Souvent, il arrive qu’un juif se tienne au milieu de sa prière et se mette à penser : « Ah! Comment vais-je pouvoir arranger rapidement ce problème, parler avec un certain homme d’affaires, courir chez tel médecin, supplier le responsable de la caisse de prêt ou faire des courbettes au banquier,   essayer de m’attirer la grâce de… ? Il ne cesse de remuer dans son  cœur et dans son cerveau le monde entier. Pourquoi ne comprend-il     pas qu’en priant, c’est comme s’il  se  trouvait (si l’on peut dire) devant ce directeur en personne ? Le psychologue et la personne prête à le comprendre, il les trouvera dans la bénédiction de ”Atta ‘Honène” (où l’on demande à Hachem la sagesse), le professeur spécialisé dans celle de   ”Réfaénou” (réservée à la guérison, n.d.t), la subsistance dont il a besoin et la richesse dans celle de ”Barekh Alénou” (ce qui lui épargnera d’avoir à trouver grâce auprès de quiconque), la paix  dans  son  ménage dans celle de ”Sim Chalom”, etc.

Cette approche de l’existence, poursuit le Sefat Emet, est valable  également  tant  que nous sommes  en  exil  dans  l’attente de voir le Beth Hamikdach reconstruit et les sacrifices à nouveau offerts sur l’autel.  En désirant             ardemment que ce temps revienne, nous possédons une part dans les sacrifices qui étaient offerts jadis et dans la construction future du troisième Temple, Biméera Béyaménou Amen !

Un juif ne peut parvenir  à  ce  désir  que s’il est convaincu que toute sa situation spirituelle et matérielle ne dépend que de  la prière. C’est dans cela qu’il doit mettre l’essentiel de ses efforts. Nos pères investissaient toutes leurs forces dans la prière parce qu’ils savaient qu’elle est la source de tous les profits.

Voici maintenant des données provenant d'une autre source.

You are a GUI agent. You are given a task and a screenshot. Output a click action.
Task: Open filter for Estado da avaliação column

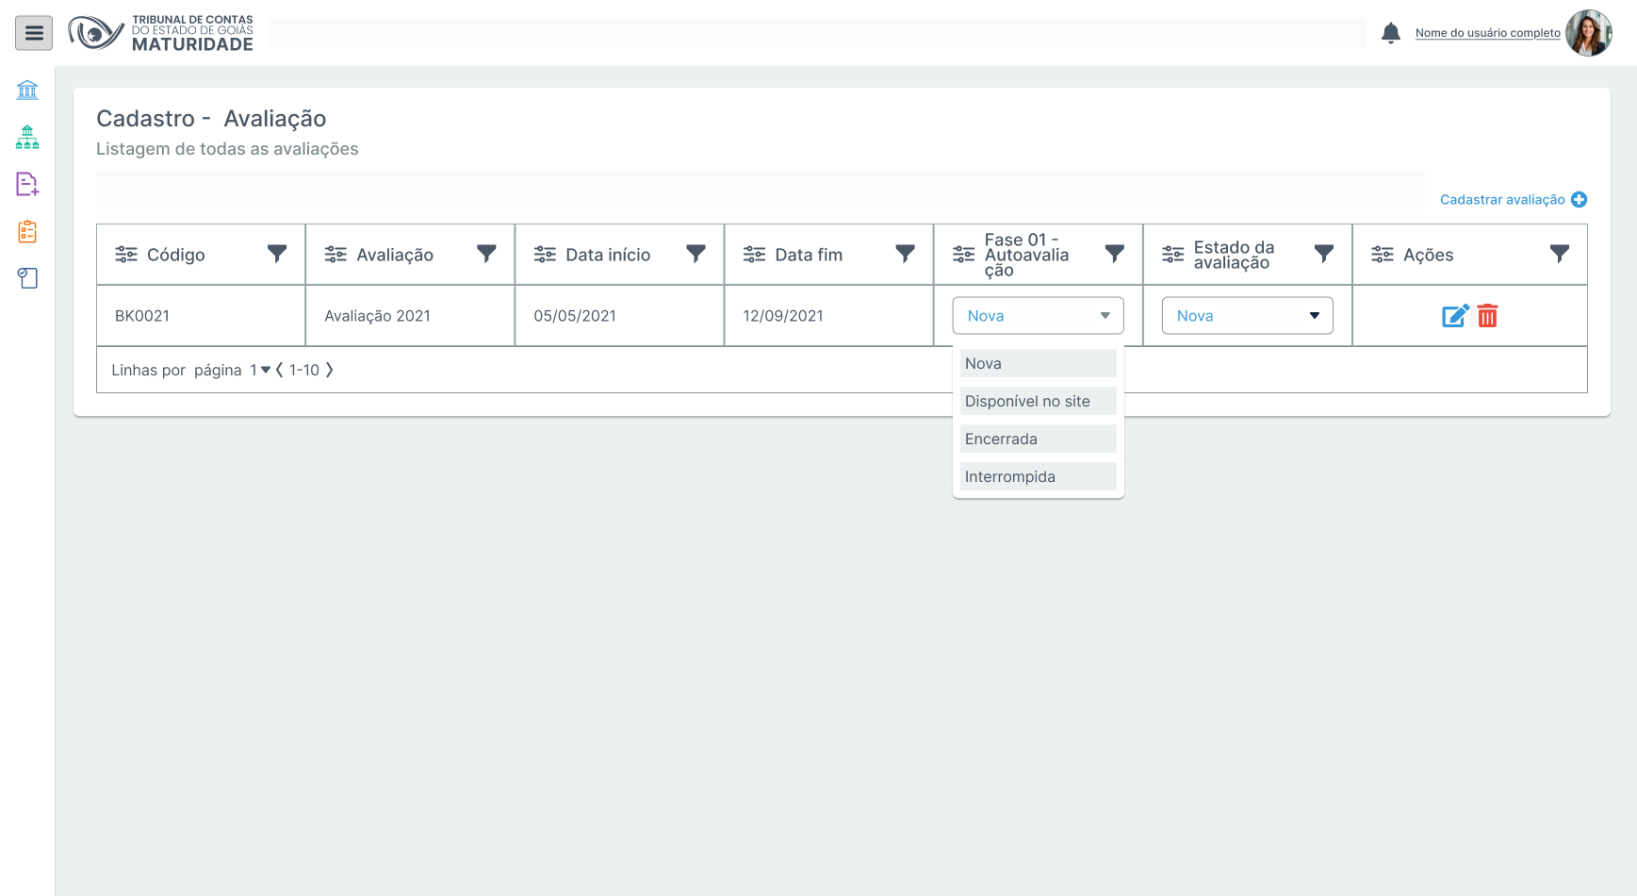pos(1324,254)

Le ‘Hizkouni, dans son  commentaire  sur le verset « (…) Voici les fils de  Yaakov qui lui naquirent à Padan Aram (Et non pas à Beth Lekhem où  Ra’hel  Iménou  décéda en accouchant de Biniamine). L’explication en est, répond-il, que, lors de la naissance de Yossef (plus haut dans le verset 30, 24), elle pria à Hachem « Yossef Li Hachem Ben A’her », « Qu’Hachem m’ajoute un autre fils ». Cette prière            fut exaucée lorsque Biniamine naquit plus tard. Cependant, la Torah considère qu’il était déjà né à l’endroit (Padan Aram) et à l’heure où elle épancha son cœur en suppliques pour mériter un autre fils. Car telle             est la force de la prière : concrétiser la réalité dès le  moment  où elle est exaucée.